The government's proposed Troubled Asset Relief Program, unveiled last weekend, would buy up to $700 billion of illiquid assets from financial institutions; the Treasury has said these could include both residential and commercial mortgage-backed securities and whole loans.

This week Goldman converted to a bank holding company, lined up a $5 billion infusion from Warren Buffett's Berkshire Hathaway Inc., and raised another $5 billion through an offering of common shares. A source at the Wall Street firm said Wednesday that it might consider, among many potential investments, buying assets like those on the books of the failed IndyMac Federal Bank. Goldman has the capacity to manage and work out such assets, having bought Litton Loan Services LP last year.

Still, this week "there's been no change in pricing, but I think that's because the plan is so nebulous," said Jon Daurio, the chairman and chief executive of Kondaur Capital Corp., a Santa Ana, Calif., buyer of scratch-and-dent mortgages.

"We're not convinced Treasury will buy whole loans instead of mortgage-backed securities, and we really don't know what effect it would have on the trading of mortgages — it could both increase and decrease discounts," Mr. Daurio said.

Discounts might rise, he said, because before they could sell to the Treasury program assets classified as held-for-investment, banks could have to reclassify them as held-for-sale.

As soon as it became known that such assets were now for sale, the additional supply on the market could depress prices, Mr. Daurio said.

Jim Callahan, the co-founder and executive director of Pentalpha Group, a Greenwich, Conn., advisory firm that specializes in pricing and workouts of distressed loans, said the market for such loans has gone "from no trading to a paltry amount of trading, so you can't say the market is back again."

Terry Couto, a partner in the Tampa office of Newbold Advisors LLC in Bethesda, Md., said the Treasury proposal has had "no impact on prices yet because there's really not a lot of people buying. Most are trying to sell and deleverage.

"The market thinks the whole Paulson $700 billion buyout will ultimately be smaller and the impact will be less effective and won't solve all the problems because we still have the underlying problem of consumers with mortgages they can't afford," Mr. Couto said.

The scratch-and-dent market covers a wide spectrum of mortgages, from performing loans with underwriting glitches to loans that have defaulted. Many investors have been burned because they bought assets from 2005 to 2007 and were unable to sell.

Pricing information is hard to come by and varies depending on the type of loan.

One scratch-and-dent buyer, who spoke on condition of anonymity, said bids for performing loans are trading between 55 and 65 cents on the dollar and that nonperforming first-lien assets are trading at from 35 to 40 cents.

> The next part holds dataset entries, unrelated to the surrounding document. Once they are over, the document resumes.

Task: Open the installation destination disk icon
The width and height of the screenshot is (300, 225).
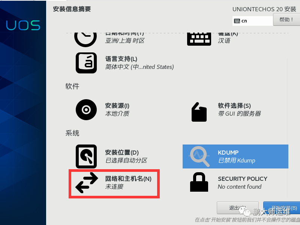Action: pos(86,156)
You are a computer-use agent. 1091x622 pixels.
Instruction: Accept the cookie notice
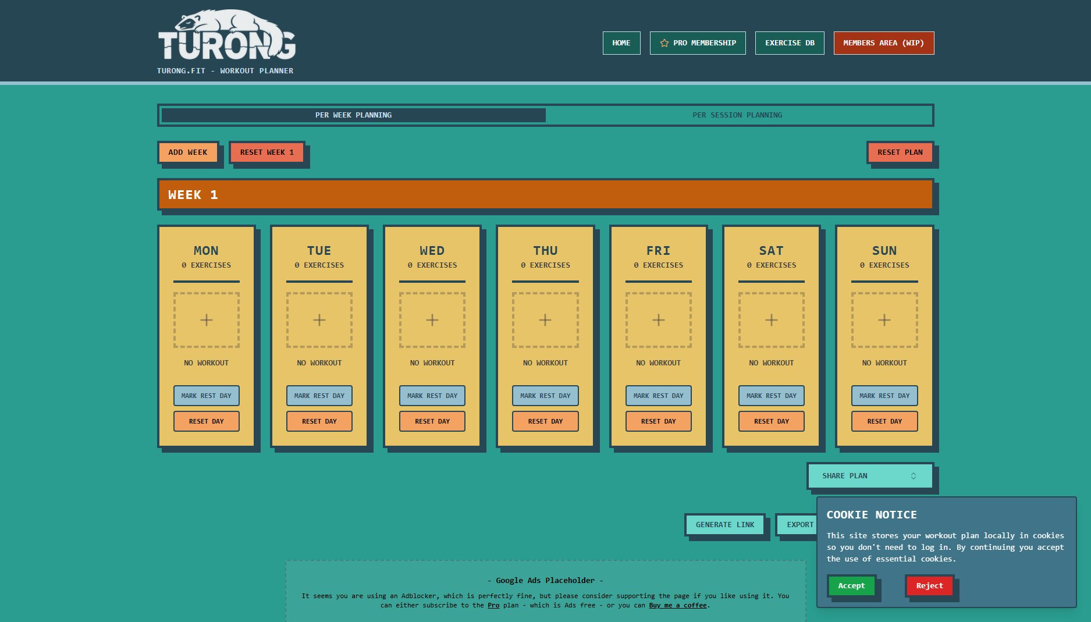851,586
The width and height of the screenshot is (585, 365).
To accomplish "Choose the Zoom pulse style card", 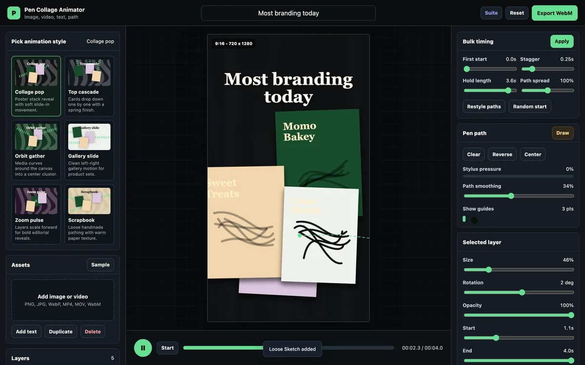I will pos(36,214).
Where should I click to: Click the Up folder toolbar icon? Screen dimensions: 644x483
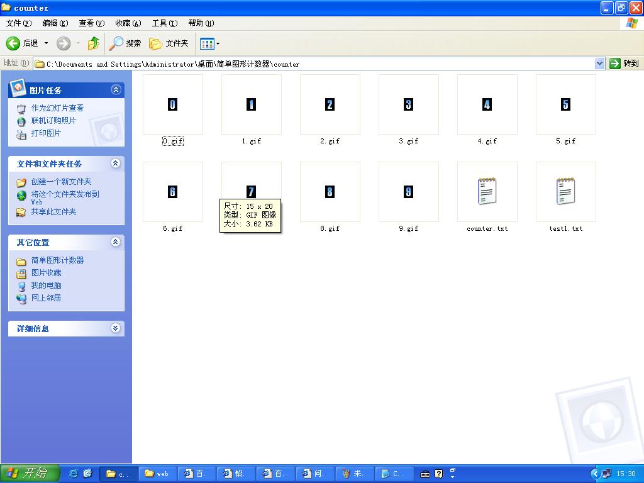point(94,43)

Performing second liens are trading at 6 to 8 cents on the dollar, this buyer said.

"No one really has any idea what it would take for the government to buy these assets," the distressed asset buyer said. "What assets would they buy, and how would they determine the value? And how are they going to service it and dispose of it?"

Mr. Callahan said the government will run into problems valuing the assets.

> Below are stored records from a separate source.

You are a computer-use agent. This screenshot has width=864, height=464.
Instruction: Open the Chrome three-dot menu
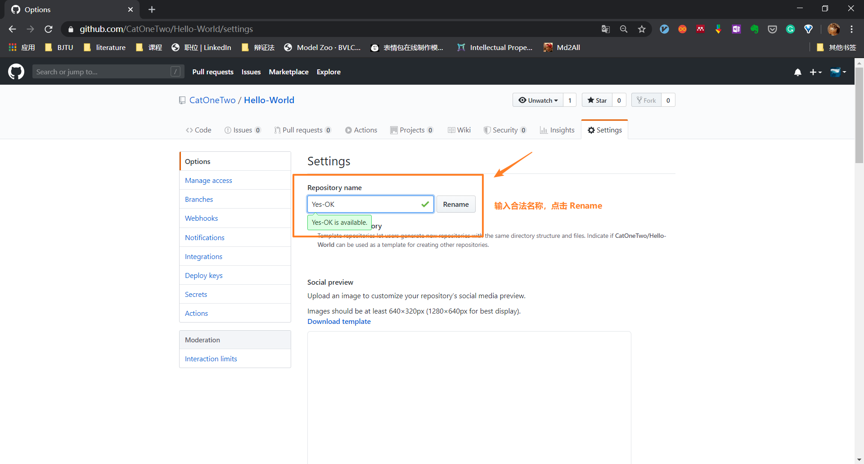coord(851,29)
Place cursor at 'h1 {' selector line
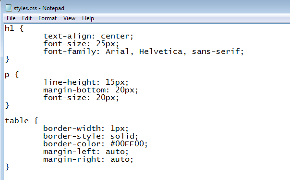Screen dimensions: 290x180 click(14, 28)
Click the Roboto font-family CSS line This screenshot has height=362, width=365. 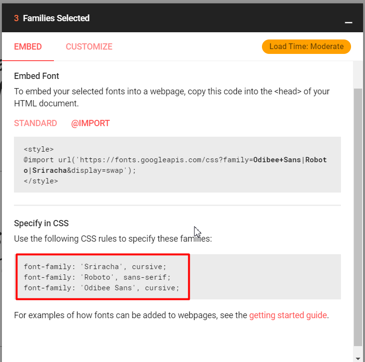click(x=97, y=277)
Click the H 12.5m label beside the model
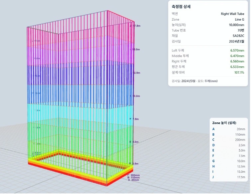Viewport: 251px width, 194px height. [135, 73]
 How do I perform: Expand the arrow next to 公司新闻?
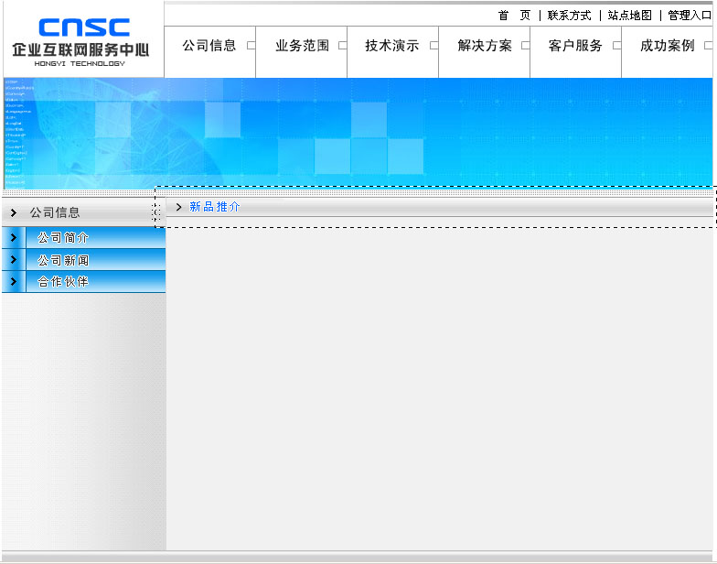(x=13, y=260)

"Virtually every loan prediction model out there didn't work because, if it worked, we wouldn't be in the situation we're in," he said.

It is also unclear whether the hedge funds and private-equity firms that have been buying these assets would be eligible to sell to the government through the program. At a Senate Banking Committee hearing this week, Treasury Secretary Henry Paulson would make no guarantees. "We want to deal with regulated financial institutions on a broad basis," he said, however.

Mr. Daurio estimated that, with nearly $12 trillion of loans outstanding — half of it in mortgage-backed securities and half in whole loans on bank balance sheets — the Treasury would have a "marginal" impact with just $700 billion of purchases.

"Whatever ultimately gets passed [by Congress] could be so watered-down that it really might not have a dramatic effect," he added.